*Data for review*.
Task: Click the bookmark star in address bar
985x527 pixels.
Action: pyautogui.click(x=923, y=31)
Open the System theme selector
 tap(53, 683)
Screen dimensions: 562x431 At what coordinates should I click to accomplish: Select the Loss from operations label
---
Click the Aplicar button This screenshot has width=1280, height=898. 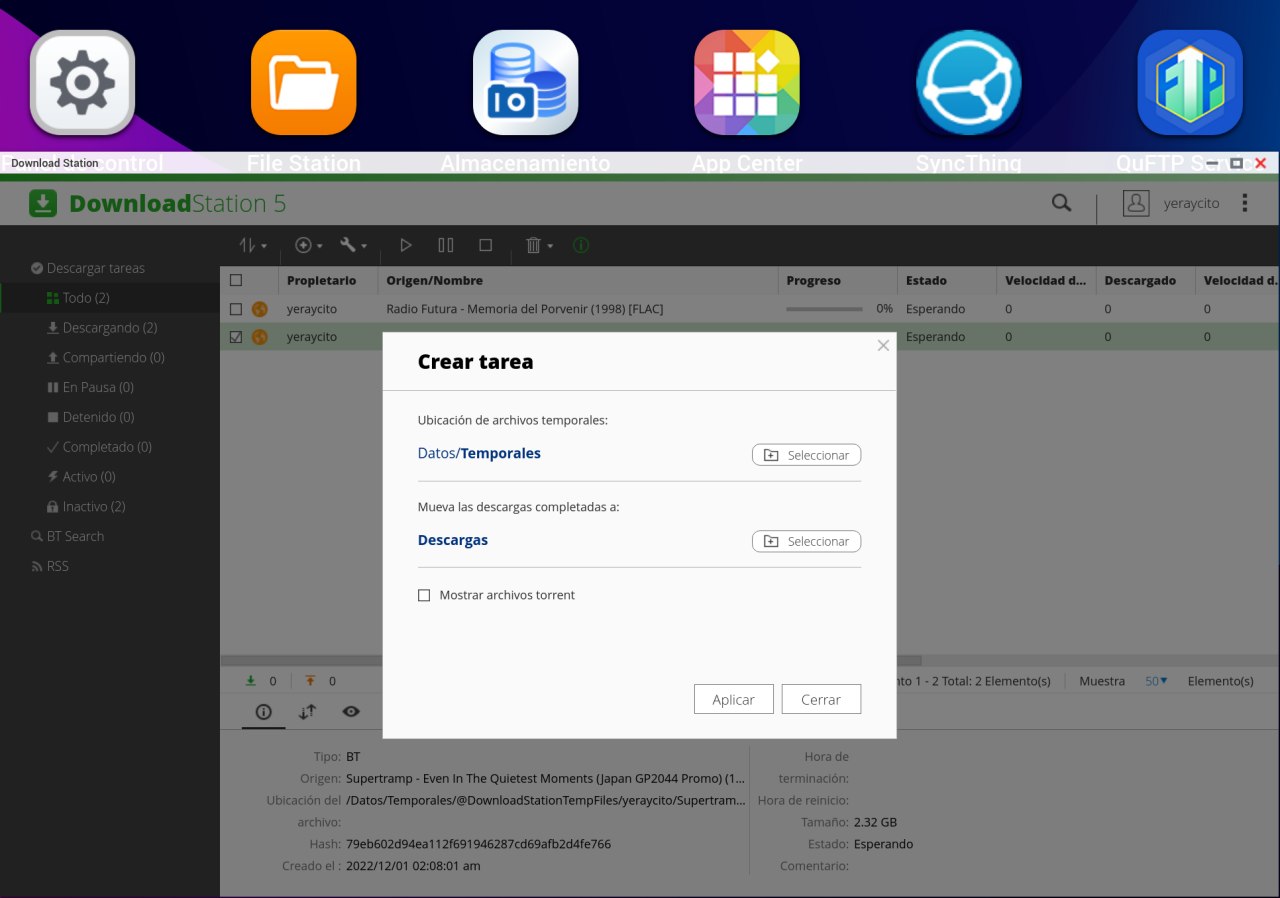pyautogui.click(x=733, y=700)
--
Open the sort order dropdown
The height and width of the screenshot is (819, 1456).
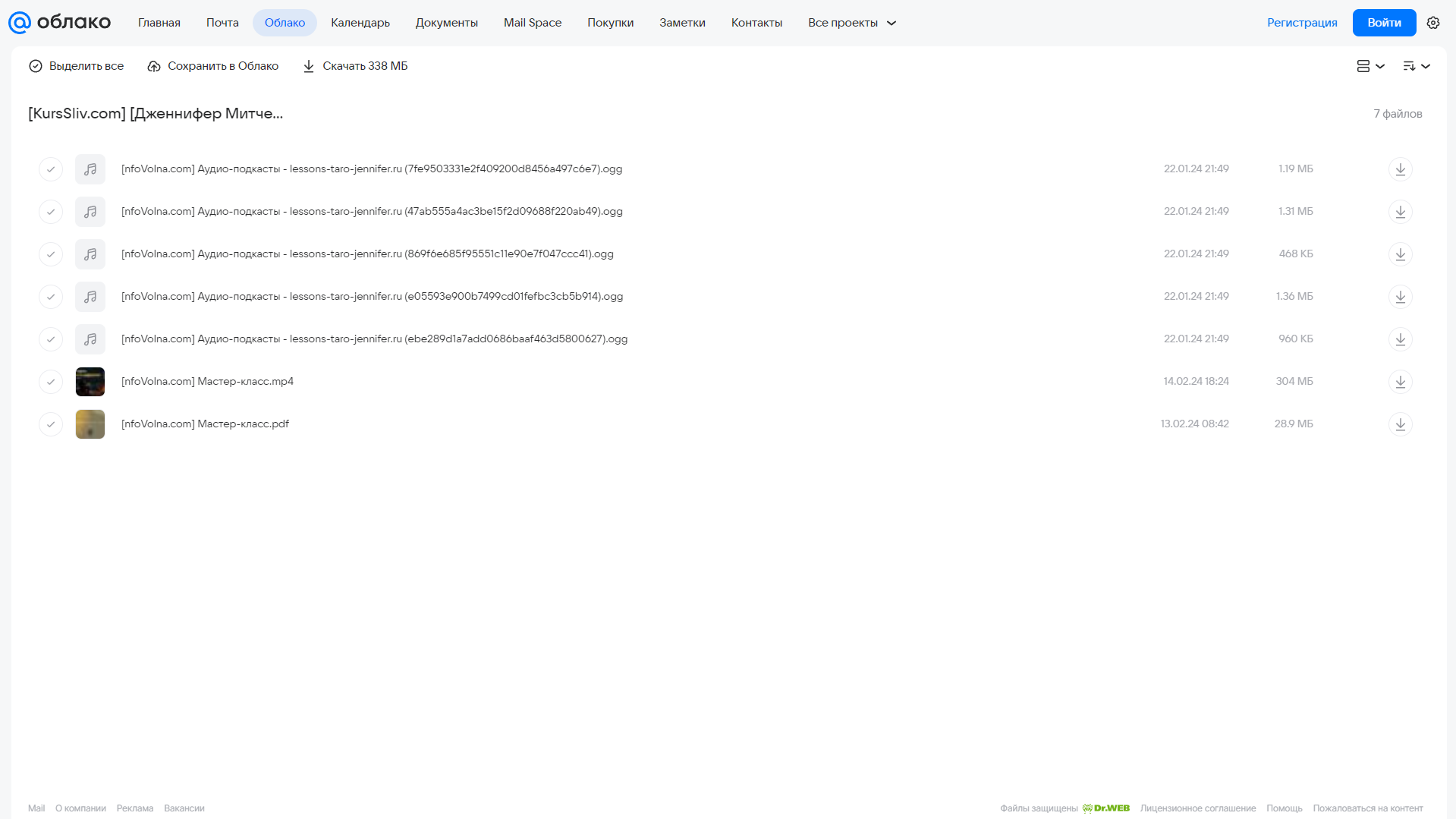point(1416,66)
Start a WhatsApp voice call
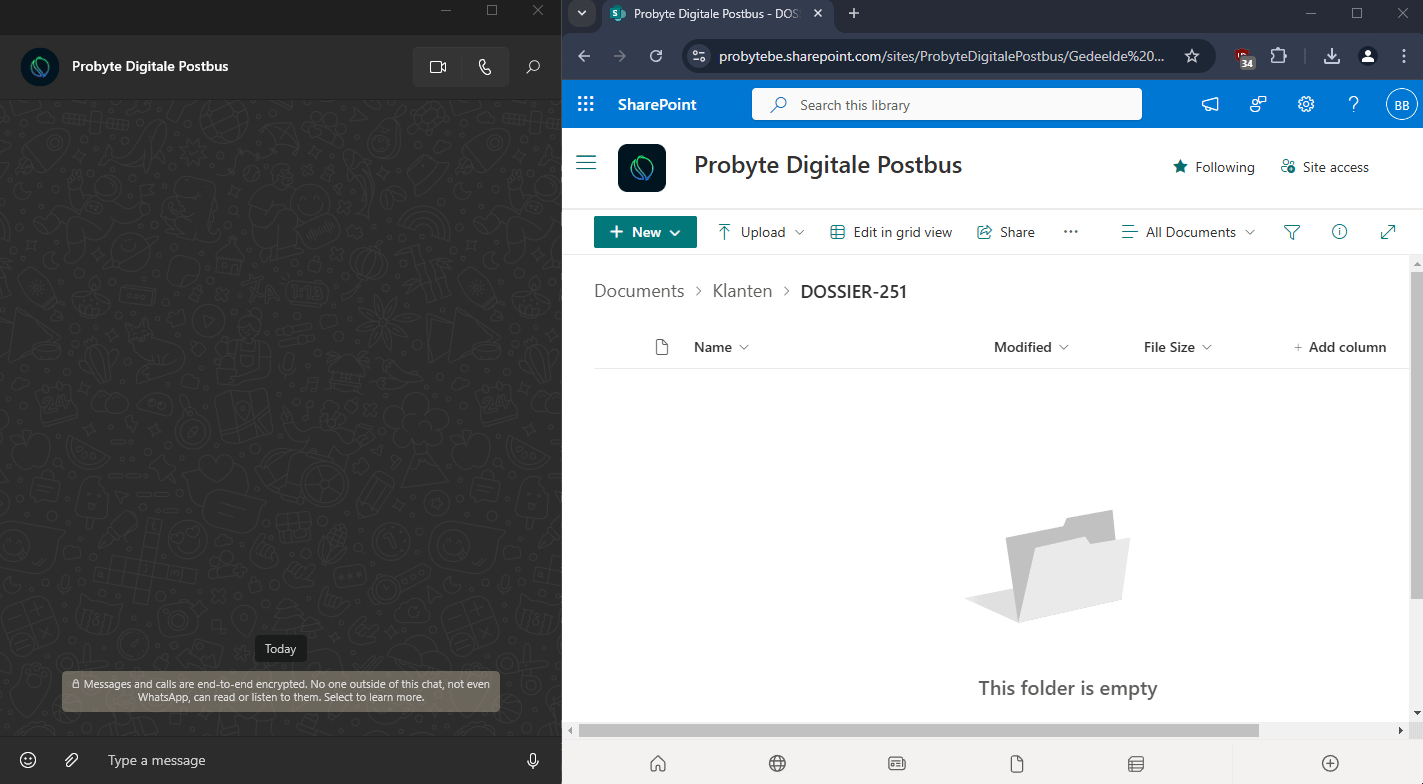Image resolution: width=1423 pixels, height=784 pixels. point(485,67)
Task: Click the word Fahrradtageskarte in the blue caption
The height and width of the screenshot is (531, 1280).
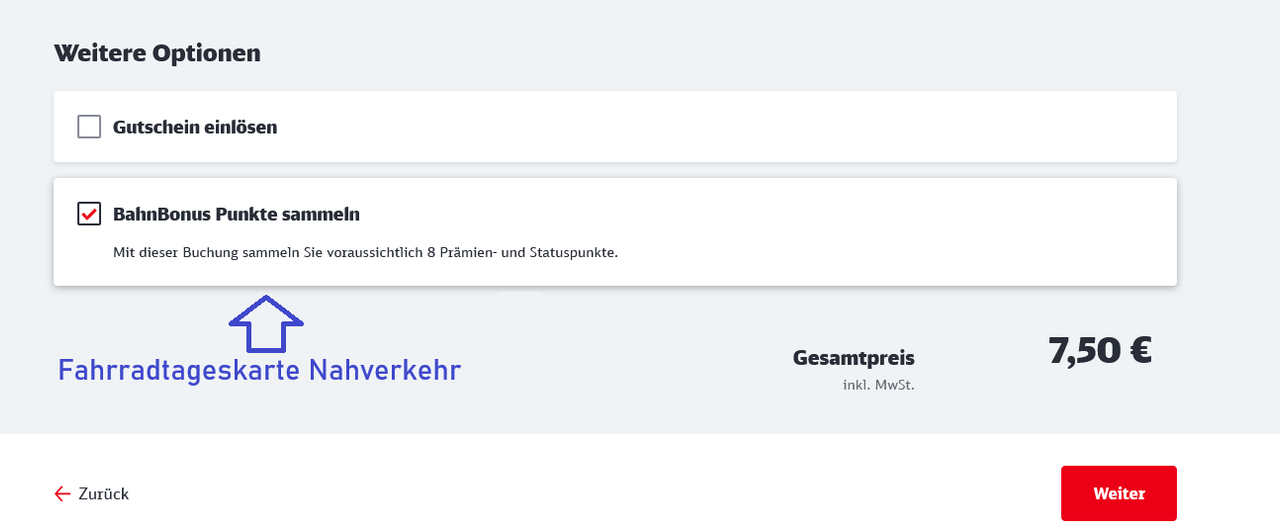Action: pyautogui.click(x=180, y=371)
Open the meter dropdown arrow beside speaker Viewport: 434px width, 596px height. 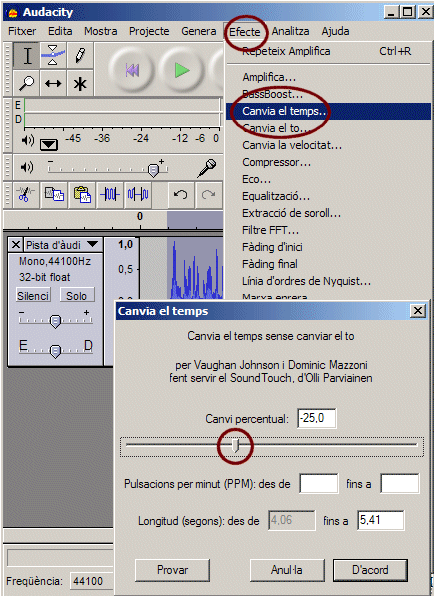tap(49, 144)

*What you have to do*. Your answer should be the lines above, from the line containing "Task: Click the bookmark star in address bar" up to and including the line containing "Screen dimensions: 562x431", reproduced exactly and with nothing else.

*Task answer*.
Task: Click the bookmark star in address bar
985x527 pixels.
Action: pyautogui.click(x=923, y=31)
Open the System theme selector
 tap(53, 683)
Screen dimensions: 562x431 At what coordinates should I click to accomplish: Select the Loss from operations label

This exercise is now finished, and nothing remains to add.